Humphrey Chiwariro district pharmacy manager, Edson Muchemwa, essential medicines logistics officer, and sister Neddy Chikomo conduct an EUV survey in Nyikavanhu. Photo credit: GHSC-PSM

Zimbabwe is making big changes to the way it collects data. End-use verification (EUV) surveys provide a snapshot of how health facilities are managing malaria. Do they have enough medicine? Are stocks being replenished in time? Are medicines at risk of expiring? Since 2012, when Zimbabwe became a President’s Malaria Initiative (PMI) focus country, quarterly EUV surveys conducted in a random sample of the country’s health facilities have helped answer these crucial questions.

Yet surveying a health facility in peak malaria season in Zimbabwe (November to May) is very different than surveying in the off-season. And different areas of the country have different levels of malaria transmission, distorting the results of random sampling. PMI wondered if adapting EUV survey methods would provide more accurate results.

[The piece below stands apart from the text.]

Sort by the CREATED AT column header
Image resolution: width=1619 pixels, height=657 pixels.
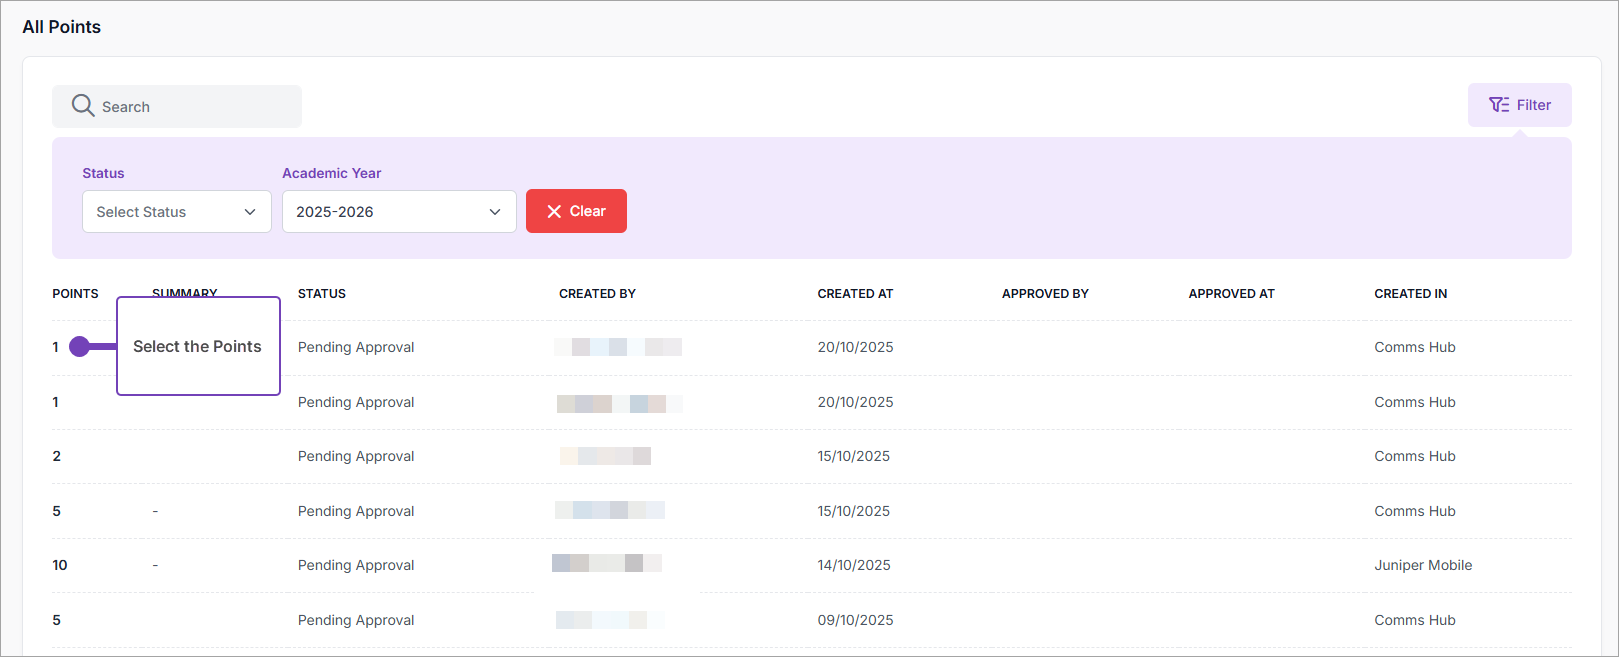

Through the USAID Global Health Supply Chain – Procurement and Supply Management (GHSC-PSM) project, PMI and the Ministry of Health and Child Care changed EUV survey frequency and timing, adjusted the sampling strategy, and introduced customized questions.

What changed?

Instead of quarterly EUV surveys, Zimbabwe now conducts semiannual surveys: once in November at the beginning of malaria season, and again in April when it peaks. This is when health facilities must treat the most people—and when the impact of any issues will be greatest. EUV surveys provide quick, actionable information to mitigate challenges and ensure that health facilities are prepared and functioning.

Instead of sampling that ignores local transmission levels, districts are allocated into one of three transmission categories (high/medium, low, and pre-elimination) based on parasite prevalence. With the available budget, 40 high/medium, 20 low, and 10 pre-elimination sites are randomly selected per round, which achieves a 90 percent statistical confidence level. This way, transmission areas’ unique differences can be accounted for. For example, local facilities in high-transmission areas may need more stock on hand; low-transmission areas may be vulnerable to expiries if they over-order; and pre-elimination zones carry unique medicines such as primaquine.

In addition to existing survey questions, new questions solicit information on critical issues for Zimbabwe’s supply chain system, including handling of expiries and accounting for commodities issued to village health workers.

The result?

The revised EUV survey approach, with its larger samples in high-burden regions, improves understanding of local facility needs. Further, its well-timed surveys provide data on how facilities prepare for and cope during malaria season. With more specific and reliable information, decision-makers can rapidly deploy targeted solutions and improvements within Zimbabwe’s malaria supply chain. The Ministry and PMI have already started implementing the revised EUV survey, but real success will come from harnessing these data to beat malaria.